* WHAT YOU SHOULD DO *
Put every line of the records below into a numbered list, skipping blank lines. Leave the pictures out of your list.

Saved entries
------------

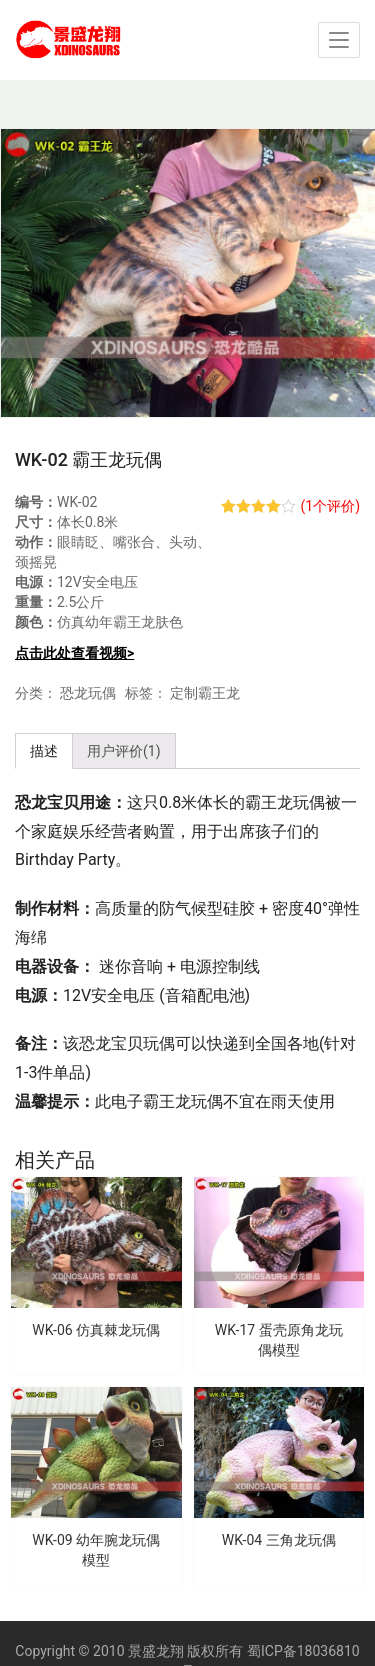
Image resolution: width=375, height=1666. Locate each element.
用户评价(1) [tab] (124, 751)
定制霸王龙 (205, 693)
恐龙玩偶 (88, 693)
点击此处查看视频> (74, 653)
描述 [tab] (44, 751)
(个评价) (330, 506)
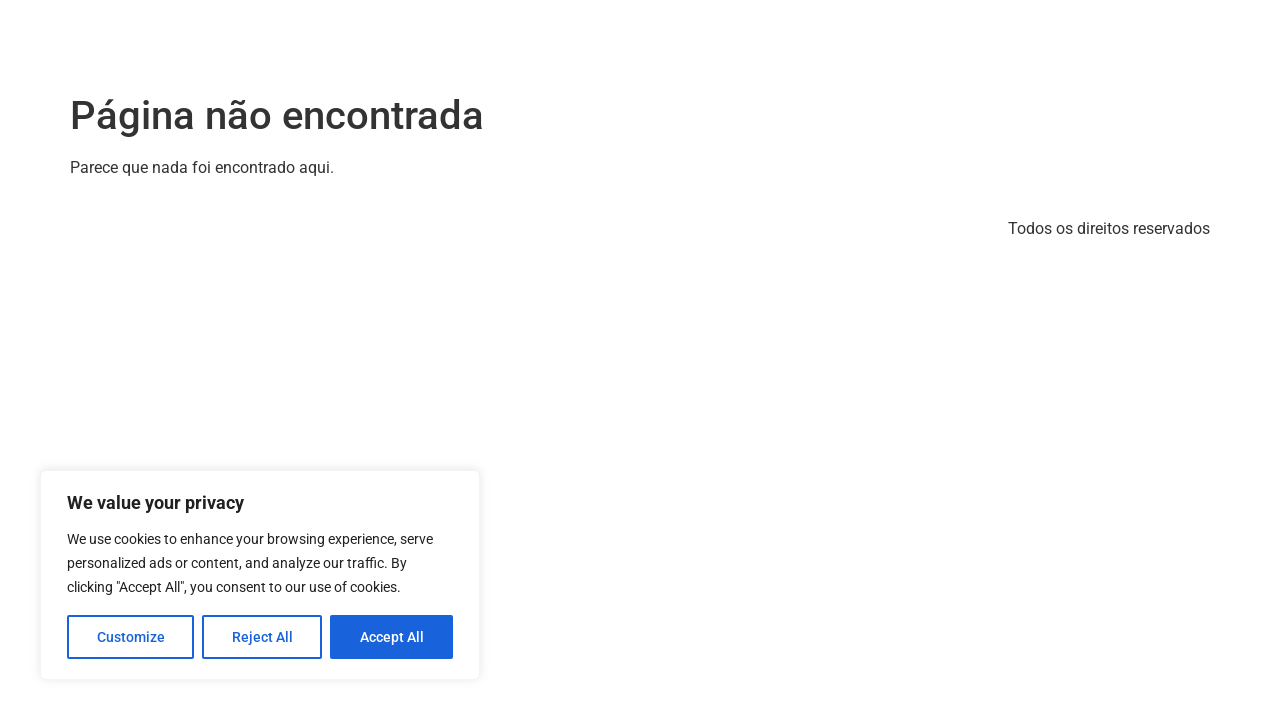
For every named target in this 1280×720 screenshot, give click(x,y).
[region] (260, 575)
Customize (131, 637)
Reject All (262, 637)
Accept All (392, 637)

------------

* OUTPUT OF THE EXERCISE *
1. Image resolution: width=375, height=1666. Locate each element.
2. 用户评价(1) [tab] (124, 751)
3. 定制霸王龙 (205, 693)
4. 恐龙玩偶 (88, 693)
5. 点击此处查看视频> (74, 653)
6. 描述 [tab] (44, 751)
7. (个评价) (330, 506)
8. For every named target in this 1280×720 screenshot, give click(x,y).
9. [region] (260, 575)
10. Customize (131, 637)
11. Reject All (262, 637)
12. Accept All (392, 637)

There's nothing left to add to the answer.